Gütersloh. Wenn sie Glück haben, können sie für ein paar Tage bei Bekannten oder Verwandten auf der Couch schlafen. Läuft es nicht so gut, müssen sie sich nachts wieder eine Parkbank suchen. Doch wenn man sie fragt, sagen viele Obdachlose, dass ihnen die Freiheit selbst in der kühleren Jahreszeit wichtiger ist als ein Bett in der Notunterkunft, wo man im Zweifelsfall noch beklaut wird. Wer Platte macht, lebt nicht am Rande der Gesellschaft, sondern außerhalb. Körper und Seele werden nicht selten mit Alkohol und Drogen betäubt – ein Teufelskreis, der in die Knochen geht.
Gemäß dem Motto „Nach der Suppe zum Doktor"

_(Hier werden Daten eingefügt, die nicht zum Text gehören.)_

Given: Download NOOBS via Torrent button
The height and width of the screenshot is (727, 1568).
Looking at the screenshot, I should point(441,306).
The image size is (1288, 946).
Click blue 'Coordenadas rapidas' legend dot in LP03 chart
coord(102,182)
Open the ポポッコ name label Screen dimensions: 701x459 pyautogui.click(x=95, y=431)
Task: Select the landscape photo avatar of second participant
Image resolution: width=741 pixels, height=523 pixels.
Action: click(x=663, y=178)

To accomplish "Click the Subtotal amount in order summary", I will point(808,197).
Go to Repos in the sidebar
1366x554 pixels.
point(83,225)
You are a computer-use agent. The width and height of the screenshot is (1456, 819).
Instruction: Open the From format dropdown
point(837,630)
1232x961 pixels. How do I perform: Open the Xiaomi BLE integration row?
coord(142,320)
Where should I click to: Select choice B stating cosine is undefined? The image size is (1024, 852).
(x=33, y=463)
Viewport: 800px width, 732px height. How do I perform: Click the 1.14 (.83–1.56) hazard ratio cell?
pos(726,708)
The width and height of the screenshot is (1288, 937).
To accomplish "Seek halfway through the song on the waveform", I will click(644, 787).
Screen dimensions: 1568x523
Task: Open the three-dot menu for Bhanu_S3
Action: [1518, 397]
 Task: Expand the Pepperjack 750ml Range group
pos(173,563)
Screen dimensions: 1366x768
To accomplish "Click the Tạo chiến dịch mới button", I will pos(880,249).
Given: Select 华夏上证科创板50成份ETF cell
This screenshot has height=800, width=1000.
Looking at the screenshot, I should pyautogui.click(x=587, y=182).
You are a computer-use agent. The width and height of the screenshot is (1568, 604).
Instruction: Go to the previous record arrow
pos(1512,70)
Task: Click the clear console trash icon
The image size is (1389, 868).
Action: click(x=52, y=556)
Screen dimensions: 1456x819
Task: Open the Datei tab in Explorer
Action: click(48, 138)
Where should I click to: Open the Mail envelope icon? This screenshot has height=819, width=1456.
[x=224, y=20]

Umso wichtiger, aber auch umso schwieriger ist die medizinische Betreuung. In Gütersloh gibt es für Obdachlose seit 17 Jahren die „aufsuchende Gesundheitsfürsorge", die als Kooperation der Wohnungslosenhilfe mit der Diakonie startete. Seit 2014 leitet Inge Rehbein das Projekt in den Räumen der Suppenküche. Gemäß dem Motto „Nach der Suppe zum Doktor" empfängt der Internist Friedemann Bohlen dort einmal im Monat seine erwachsenen Patienten, horcht sie ab, hört ihnen zu und verpasst ihnen auch mal eine Spritze – denn zurzeit haben die Besucher die Möglichkeit zur Grippeschutzimpfung, die gerne angenommen wird
„Erkältungen und Bronchitis gehören zu den häufigsten akuten Erkrankungen, mit denen die Leute kommen", sagt Bohlen, der in dem kleinen Behandlungsraum auch alle empfohlenen gesetzlichen Schutzimpfungen durchführt. Auf Platz zwei und drei folgen Wunden und Verletzungen, „aber viele Besucher haben auch psychische Erkrankungen. Besonders die körperlichen Auswirkungen der Suchterkrankungen sind eigentlich immer ein Thema." Bei psychischen Erkrankungen ist Bohlen jedoch raus. „Meine Grenze ist die Behandlung mit Psychopharmaka oder Schlafmitteln. Als Internist ist das nicht mein Bereich."
Den Flur runter gibt es auch eine Dusche
Weil Menschen ohne festen Wohnsitz fast überall im öffentlichen Raum die Erfahrung machen, dass sie nicht willkommen sind, genießen sie die menschliche Wärme in der Suppenküche umso mehr. Hier bleibt niemand lange allein am Tisch sitzen, denn es gehört zum Konzept dieser Einrichtung, den Menschen in seiner Gesamtheit zu sehen und ihm nicht nur eine warme Mahlzeit hinzustellen.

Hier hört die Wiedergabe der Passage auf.